It is of interest to know that certain groups of Jews built a temple on the island of Yeb, later Elephantine, on the Nile River. These Jews, originally mercenaries, spoke and wrote Aramaic. Papyri found on the island show that they retained their own customs and enjoyed self-government. In apparent disobedience to the law and to the practice of other Jews of the dispersion, they maintained a temple dedicated to Yahu. At this temple they offered food, incense, and burnt offerings. The papyri make reference also to the feasts of the Passover and Unleavened Bread. When Cambyses the Persian conquered Egypt in 525 B.C., he destroyed the Egyptian temples but spared the temple of Yahu.

Much later, during the absence of the Persian governor in 411 B.C., the enraged Egyptians, instigated by priests serving the ram-headed Chnum, destroyed the Jewish temple. We possess papyri that indicate that the Jews immediately petitioned Bagoas, the governor of Judea, the high priest Johanan, and other Judeans to come to their assistance. No answer was forthcoming. In 408 B.C. the colony again petitioned their Judean brethren, accompanying their letter with gifts. This time permission was granted to rebuild the temple and to offer food and incense sacrifices. Until recently it was considered doubtful that the temple was actually rebuilt. Now the Brooklyn Aramaic Papyri, edited by Dr. Emil G. Kraeling, indicate that it was.2

Latter-day Saints will be sufficiently apprised of the spiritual condition of these temple builders on Yeb when they are informed that they not only worshiped Yahu but other divinities of Canaan, e.g., Ashim-bethel, Anath-bethel, and Cherem. At Elephantine, Anath was Yahu’s consort under the name of Anath-Yahu. The spiritual condition of the Judean Jews who wrote the letter to Yeb may also be deduced from these facts.

Zerubbabel’s temple was finally superseded by that of Herod. We are indebted to the Jewish historian Josephus for rather full descriptions of the sanctuary,3 and also to the Mishnah. The older temple was not taken down until much of the material for the new had been assembled.

Work on the new temple began in the eighteenth year of Herod’s reign, 20–19 B.C. And the great complex of courts and buildings associated with Herod’s temple was not completed until the procuratorship of Albinus, A.D. 62–64.4 The old temple area was enlarged to twice its former dimensions. The temple proper was constructed of great blocks of white stone; its interior had the length and breadth of Solomon’s Temple, but its height was 40 cubits (60 feet), not counting an upper chamber, instead of 30 cubits (45 feet). The Temple of Herod was divided into the Holy of Holies and the sanctuary or holy place as in the earlier temples, but the appointments were much more lavish. The Holy of Holies was empty and was separated from the holy place by means of a veil. The reader is referred to Josephus for a more detailed description of the great temple structure.

The Book of Mormon makes clear that the Nephites, another branch of Hebrew people, knew the uses of temples and built a number of them upon this continent. Apparently the first temple was that constructed by Nephi after he and his followers had separated themselves from their unrighteous brethren. It was built after the plan of Solomon’s Temple, the details of which could be learned from the brass plates. Here are Nephi’s words:

“And I, Nephi, did build a temple; and I did construct it after the manner of the temple of Solomon save it were not built of so many precious things; for they were not to be found upon the land, wherefore, it could not be built like unto Solomon’s temple. But the manner of the construction was like unto the temple of Solomon; and the workmanship thereof was exceeding fine.” (2 Ne. 5:16.)

= = = = = = =

:: Task details ::
Continue the passage about ancient temples, picking up right after the quotation from Nephi that ends it.

:: Portion of a data file ::

= = = = = = =

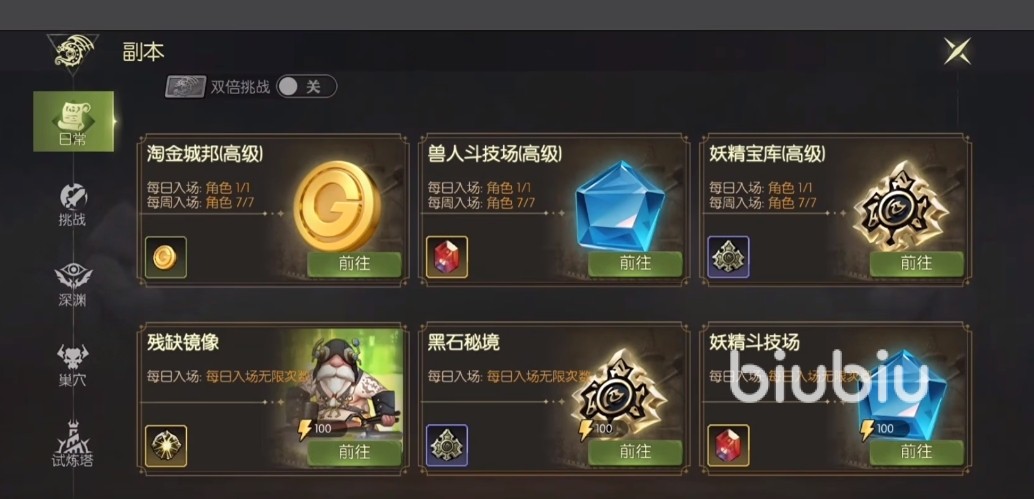Toggle the 双倍挑战 double challenge switch

pos(307,86)
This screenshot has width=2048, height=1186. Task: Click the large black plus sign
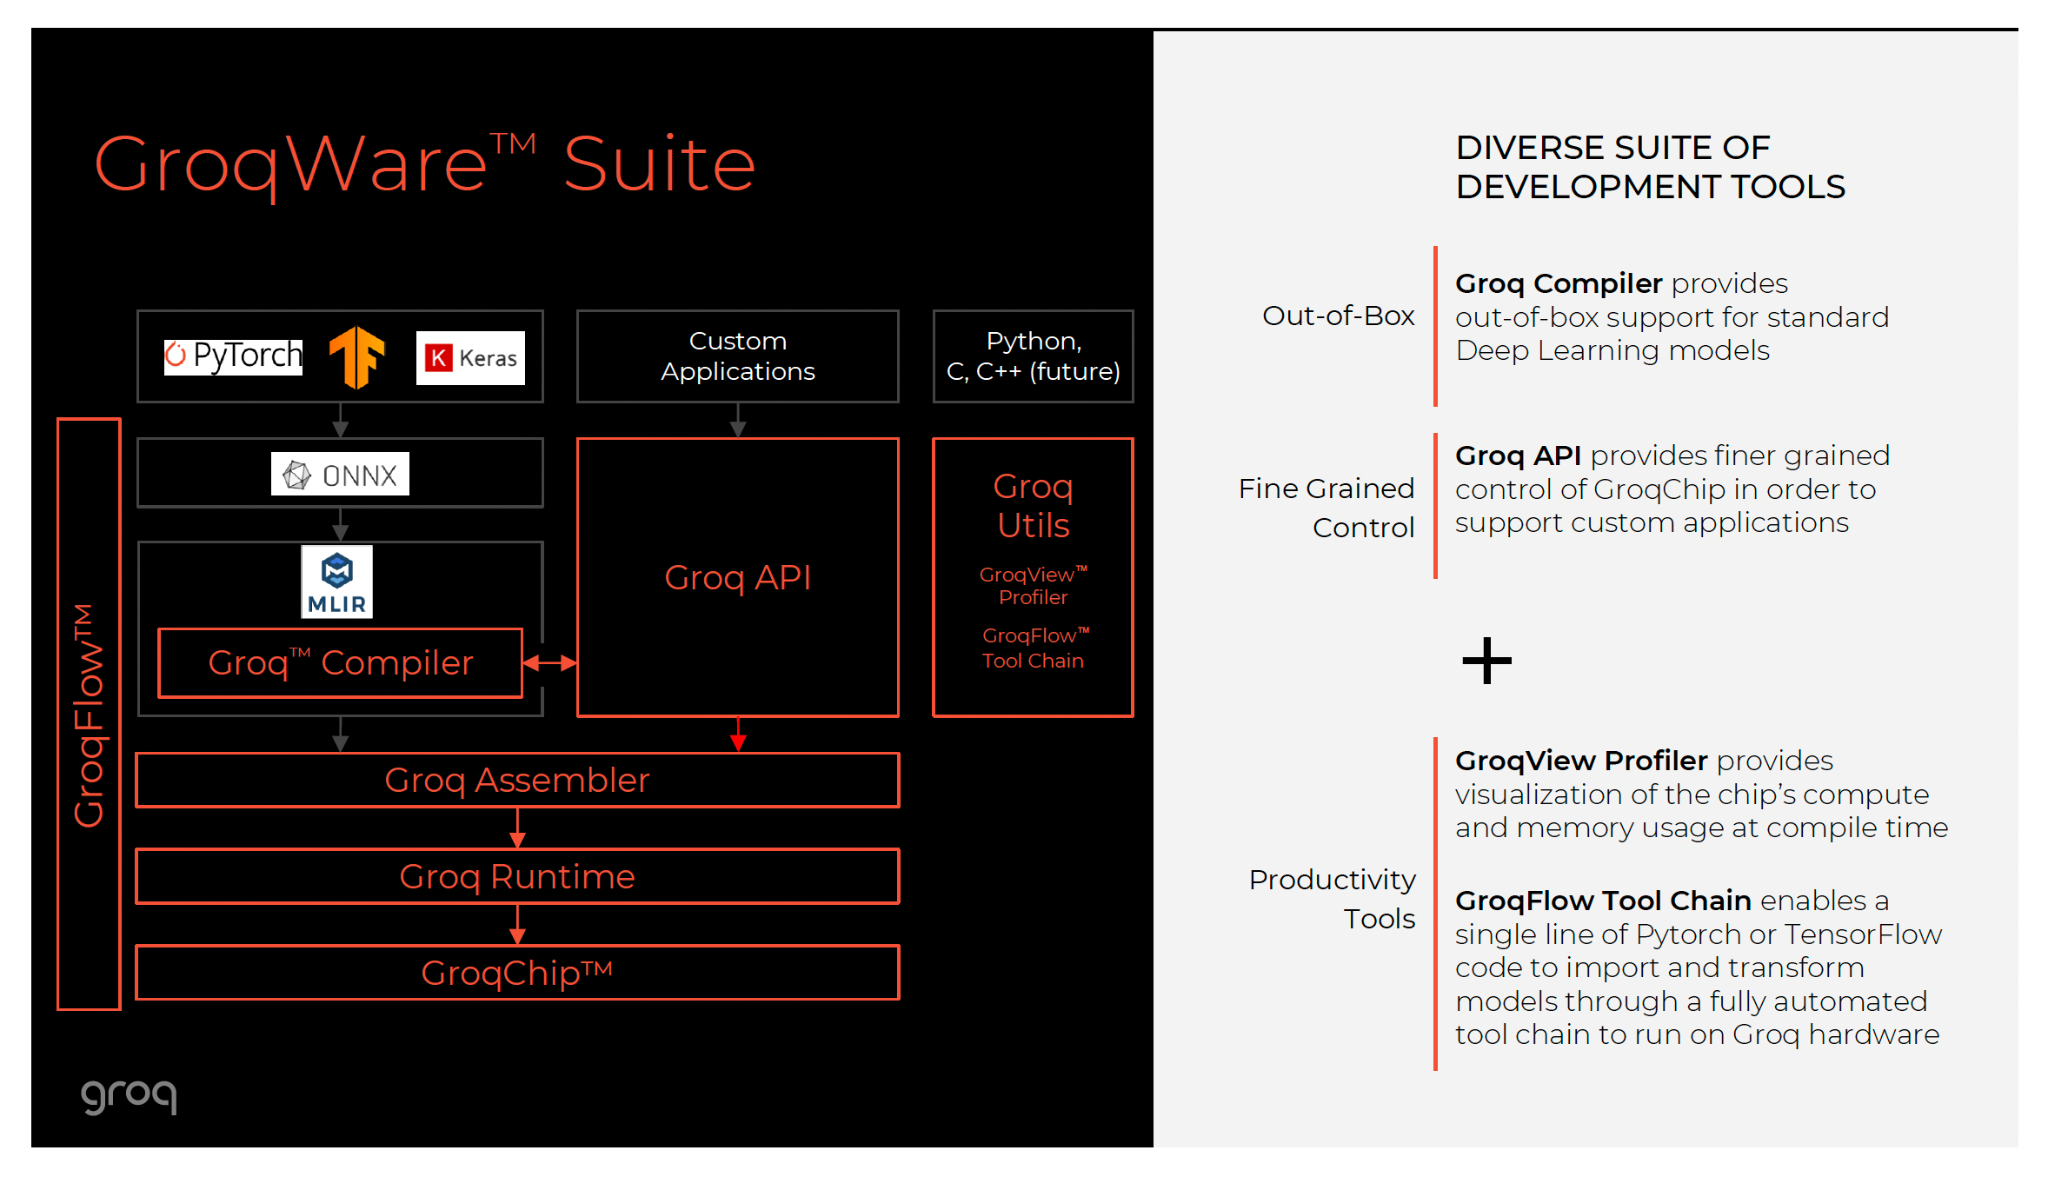pyautogui.click(x=1486, y=661)
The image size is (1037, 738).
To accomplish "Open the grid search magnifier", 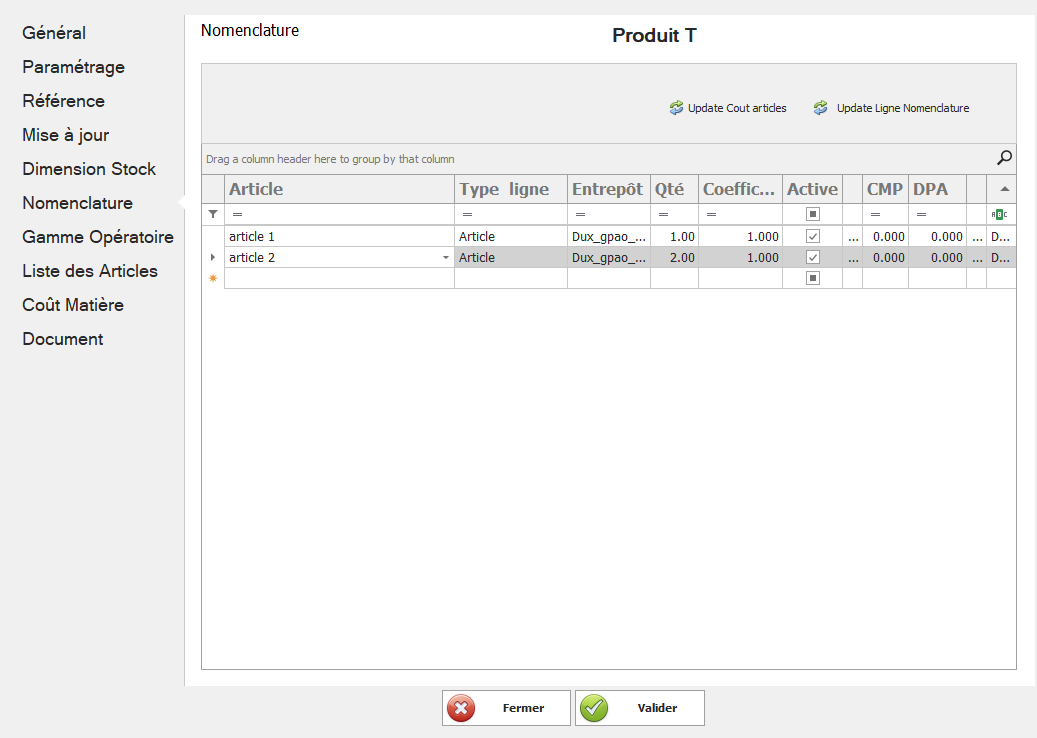I will pyautogui.click(x=1004, y=158).
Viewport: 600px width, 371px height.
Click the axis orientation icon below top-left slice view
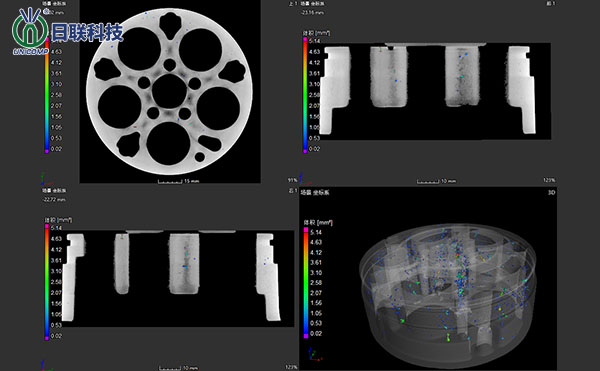click(43, 179)

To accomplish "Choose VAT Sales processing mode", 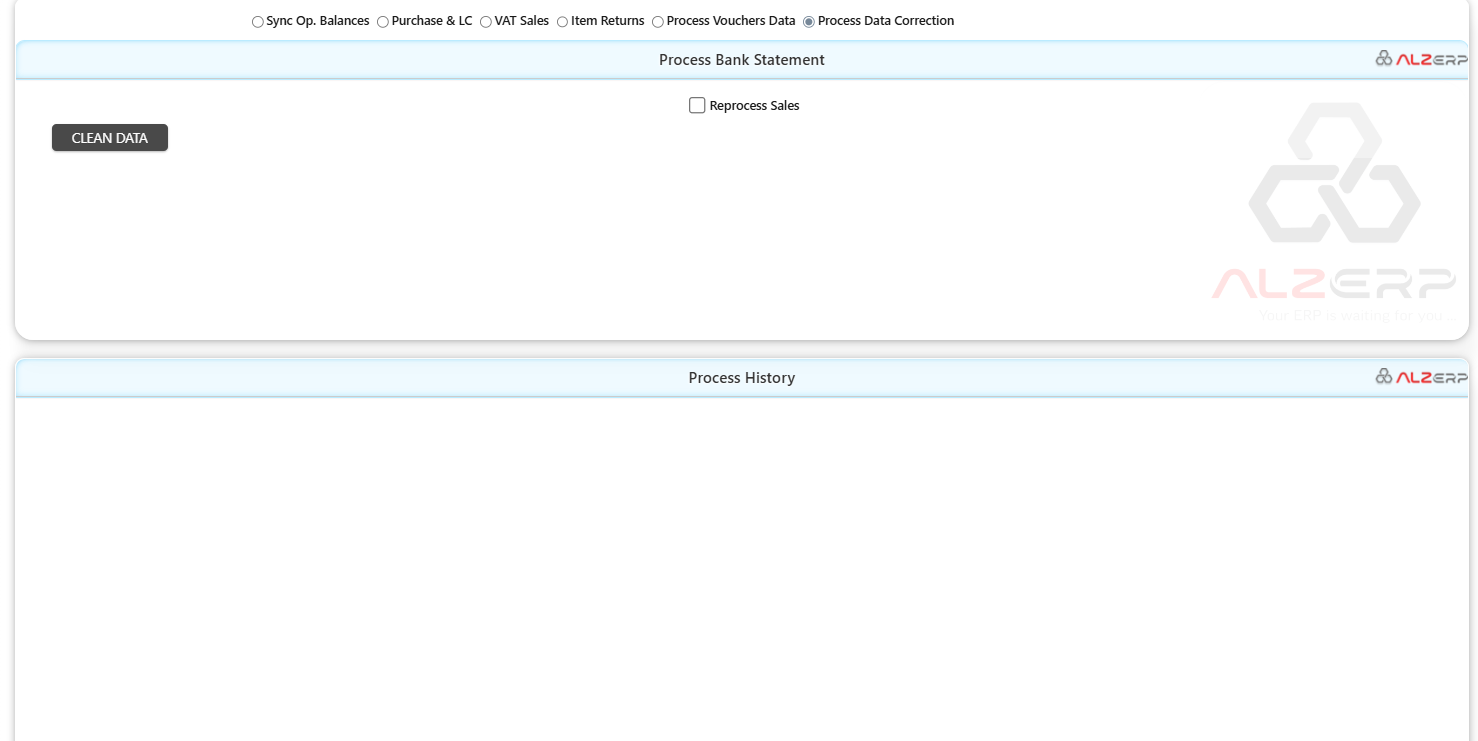I will (x=485, y=20).

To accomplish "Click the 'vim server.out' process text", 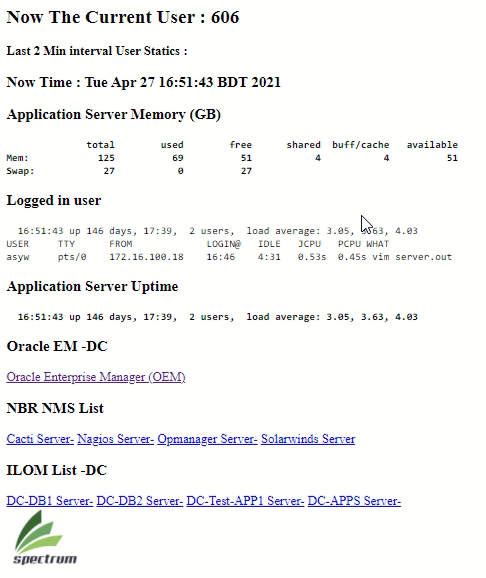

= = = = = = =

:: Solved exercise ::
It is very unlikely that Nephi would build a temple without an express revelation from the Lord authorizing it. Furthermore, all the ordinances pertaining to the temple would have to be revealed. The Nephites kept the Law of Moses, but it does not follow that ordinance work for the living within the limits of the Aaronic Priesthood only would be permitted within the sacred structure. Nephi and his followers kept the law of the gospel and it is probable that all of the ordinances for the living according to the Melchizedek Priesthood would be performed. Nephi seems to have had certain sealing powers of the priesthood, as did another Nephi mentioned in the book of Helaman. (2 Ne. 33:15; Hel. 10:7.) As long as prophets like these were around, a full endowment could be given the righteous; otherwise a limited endowment within the Aaronic Priesthood would probably be administered.

It is probable that Nephi’s brother Jacob taught within this identical temple, but King Benjamin’s sermon must have been delivered in another temple located in the land of Zarahemla. (Mosiah 1:1, 18.)

The people of Zeniff may well have repaired the old temple of Nephi when they returned to the land of their father’s inheritance or may have built a new one. (Mosiah 7:17.) Some interesting questions arise as to the use of a temple by Zeniff’s people. Did they have proper authority to administer the ordinances therein or did they use it simply as a meeting place? The question of proper authority arises especially during the wicked reign of King Noah.

An interesting reference to an incident that took place in a Nephite temple—where or when we are not told—is related by Amulek:

“I am Amulek; I am the son of Giddonah, who was the son of Ishmael, who was a descendant of Aminadi; and it was the same Aminadi who interpreted the writing which was upon the wall of the temple, which was written by the finger of God.

“And Aminadi was a descendant of Nephi, who was the son of Lehi. …” (Alma 10:2–3.)

When the risen, glorified Savior appeared to the Nephites for three successive days, he did so “round about the temple which was in the land Bountiful. …” (3 Ne. 11:1.) Before the resurrection of our Lord, ordinance work for the dead could not be carried out either in the temples in Palestine or on this continent. But after his resurrection, he fully explained such work to the Nephites. This is shown by the fact that he quoted in full chapters 3 and 4 of Malachi and “expounded them unto the multitude.” (3 Ne. 24:1; 3 Ne. 26:1.) Thus, the sealing powers of Elijah as applied to ordinance work for the dead became known to the Nephites. We may presume that such work was carried out in their temples during the period of their righteousness, for four generations. Mormon was not permitted to quote the Savior’s explanations of Malachi’s references to Elijah because the keys of such knowledge in our dispensation were to come to Joseph Smith, who would explain their proper functions.

Following the Savior’s resurrection, ordinance work for the dead must have been carried on in sacred structures erected in the Mediterranean world. Paul’s reference to baptism for the dead (1 Cor. 15:29) seems proof of that fact. At any rate the Corinthians seem to have had access to a temple acceptable for such work. It was probably very small, and we have no information concerning it. The same is true of any other similar structure erected by the early saints to the Lord during the first century A.D.


  1. J. A. Montgomery in International Critical Commentary, “Kings,” p. 173.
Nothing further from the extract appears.